ECONOMIE

La Dgid note une faible participation de la population sénégalaise

«Si l’on considère une population active de plus de 6 000 000 de contribuables d’individus, moins de 10% apportent une contribution, c’est –à-dire « les 25.000 dossiers actifs figurants dans le fichier de la Dgid, les 300 000 salariées du secteur privés et les 145 000 du secteur public », renseigne la Dgid.  En outre, estime la Dgid , sur « plus de 1,6 million de logements recensés …le nombre de cotes soumis à la contribution foncière  n’atteint pas 70 000 » de sorte que l’impôt foncier ne représente que 0,3% du Pib.

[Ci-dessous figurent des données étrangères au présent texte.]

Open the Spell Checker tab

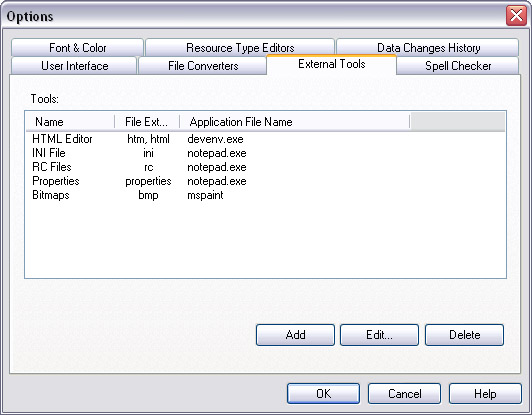click(458, 65)
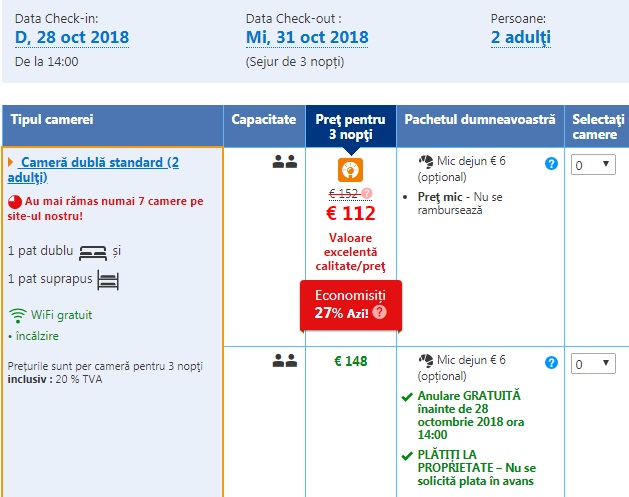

En effet, ajoute la même source, en l’absence de collecte suffisante de ressources, l’accès aux services sociaux de base devient précaire. Selon les estimations de la loi de finances 2018, le Sénégal a besoin de 42520 salles de classes supplémentaires au primaire s’il veut s’assurer la scolarisation universelle à l’horizon 2023.

Pour pouvoir couvrir ces différentes charges, explique-t-on, l’Etat du Sénégal a mis en place un ensemble de politiques économiques et sociales à travers le Plan Sénégal Emergent dans lequel le coût financier de la deuxième phase s’élève à 10 098 milliards de FCFA dont les 4248 milliards attendus des ressources internes.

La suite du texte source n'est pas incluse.